Women with disabilities also face additional barriers to achieving gender equality and are subjected to educational, social, cultural and economic disadvantages making it more difficult for them to take part in community life and take on leadership roles.
- Women’s Coalitions for Change: Efforts to enhance women’s agency need to work at multiple levels, to help create an enabling environment where a woman’s right to make decisions about her own life is recognised.This can be challenging in Fiji, where social norms and attitudes are based on complex gendered hierarchies that keep women disempowered.
Understanding these context specific norms is essential to achieving change. Formal structures, such as policy and legislative frameworks, also discriminate against women.
Women also face discrimination both informally and overtly, when it comes to land, marital property and inheritance. Amplifying women’s voice and supporting their ability to act against this discrimination is critical.
- Eliminating Violence Against Women and Girls: Domestic violence remains one of the biggest risks to women’s physical health and mental well-being in Fiji.More women are affected by domestic violence than diabetes, high blood pressure, or hypertension. Sixty-four percent of Fijian women between the ages of 18 and 65 have experienced physical or sexual violence during their lifetimes.
Rural women (69 percent) are more likely than urban (58 percent) women to experience violence during their lifetime. Rural women also have very limited access to protection and support services due to the remoteness of their dwellings.
Difficulty in accessing the formal justice system compels many women to seek support from traditional justice systems, which are more focused on reconciliation than protection.

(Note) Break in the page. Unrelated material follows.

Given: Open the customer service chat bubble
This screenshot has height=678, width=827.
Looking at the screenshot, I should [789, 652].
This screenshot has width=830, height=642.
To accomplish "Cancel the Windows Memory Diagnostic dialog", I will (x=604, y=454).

- Climate Justice and Humanitarian Action: women and girls are 14 times more likely to die or be injured than men due to a disaster. They are subject to a number of secondary impacts, including gender-based violence, loss of economic opportunities, and increased workloads.While climate change and disasters are having a huge impact on human security, health and environment, it is affecting disproportionally women and girls, and even more so rural and indigenous women.

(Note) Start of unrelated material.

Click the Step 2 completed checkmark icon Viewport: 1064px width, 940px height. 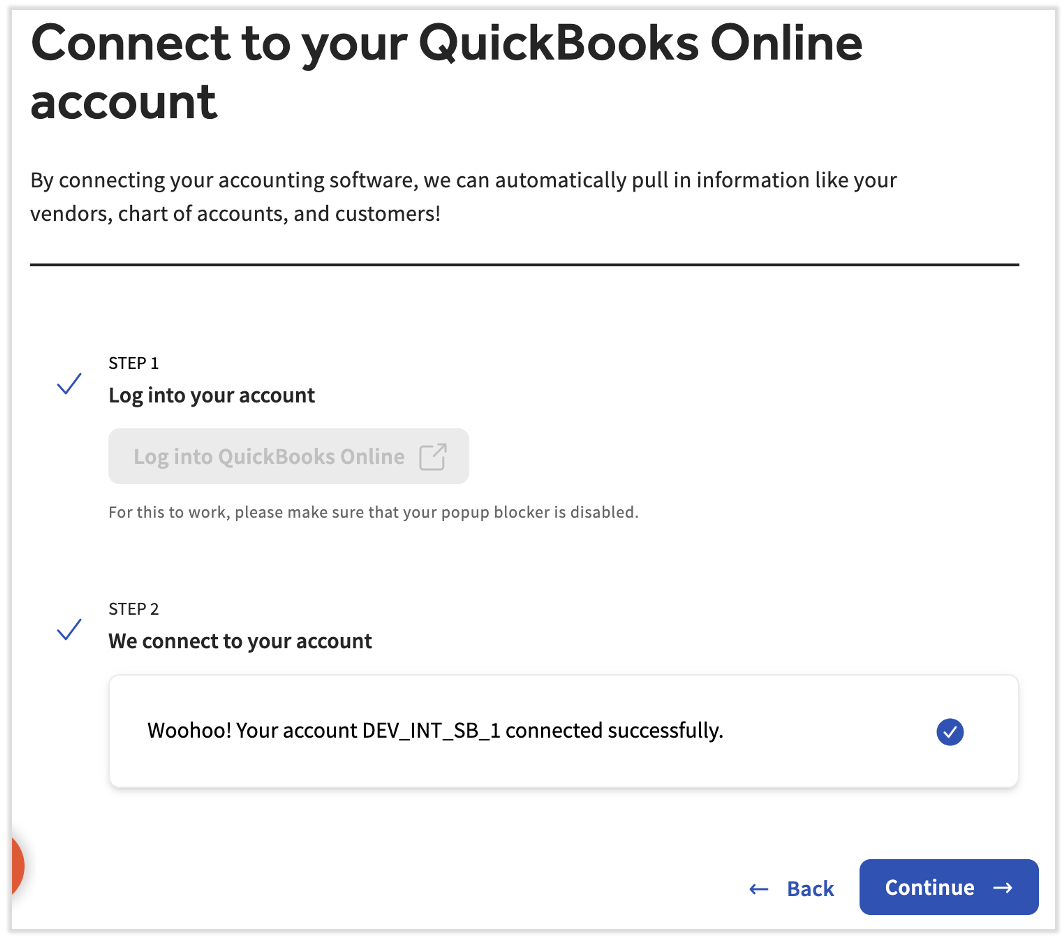point(69,629)
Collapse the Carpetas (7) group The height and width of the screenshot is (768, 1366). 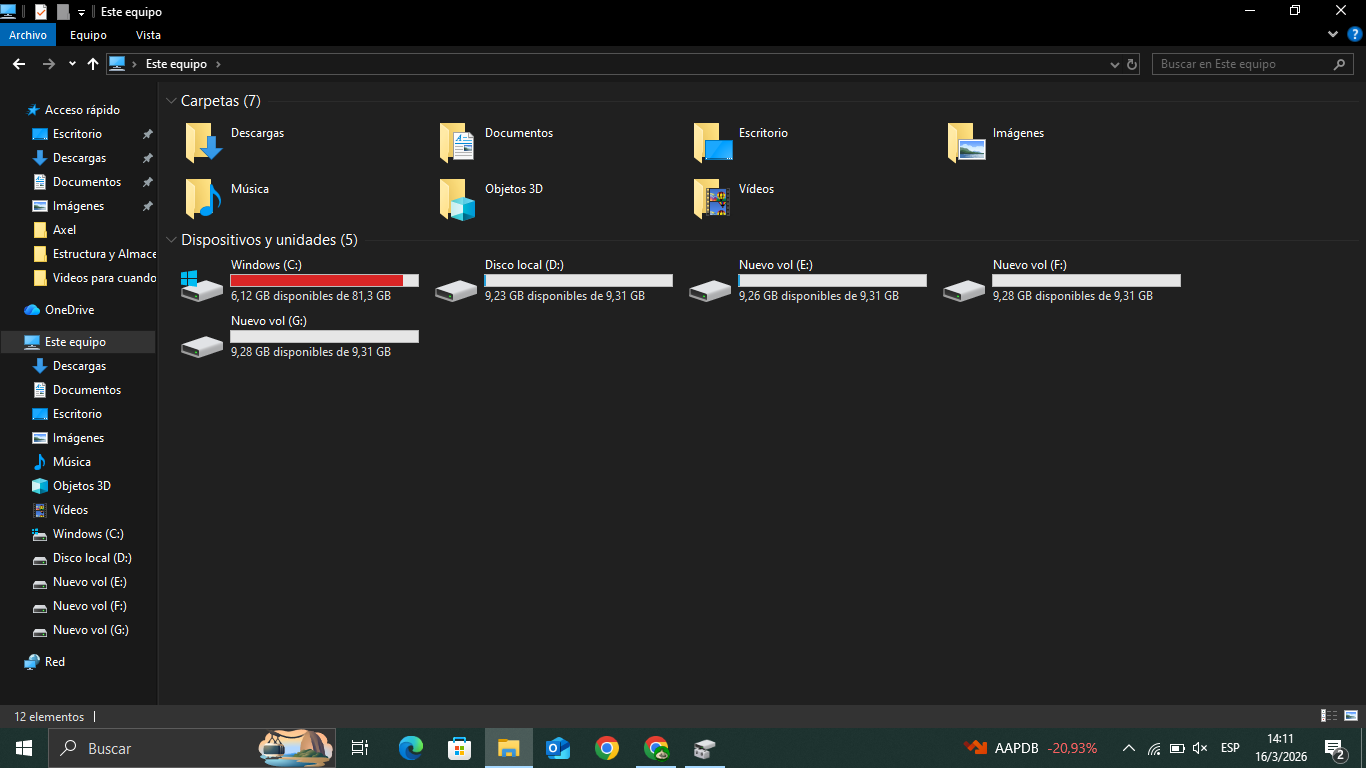[172, 101]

Despite women being more affected by climate change than men, they play a crucial role in climate change adaptation and mitigation. Women have the knowledge and understanding of what is needed to adapt to changing environmental conditions and to come up with practical solutions. But they are still a largely untapped resource.
Restricted land rights, lack of access to financial resources, training and technology, and limited access to political decision-making often prevent them from playing a full role in building resilience to climate change and other environmental challenges.
- Influencing Aid and Philanthropy: Feminist and women’s organisations and movements should have the power to define their funding priorities in dialogue and partnership with funders.This is rarely the case, instead it is dependent on funders’ willingness to be open about how they prioritise and allocate resources which often results in competition for the same resources.
We will advocate for funders to work collaboratively with us, so their funding priorities and decisions are informed by the priorities and needs of our beneficiaries; and that we become their partner of choice in ensuring more equitable flow of resources to feminist and women’s organisations and movements in Fiji.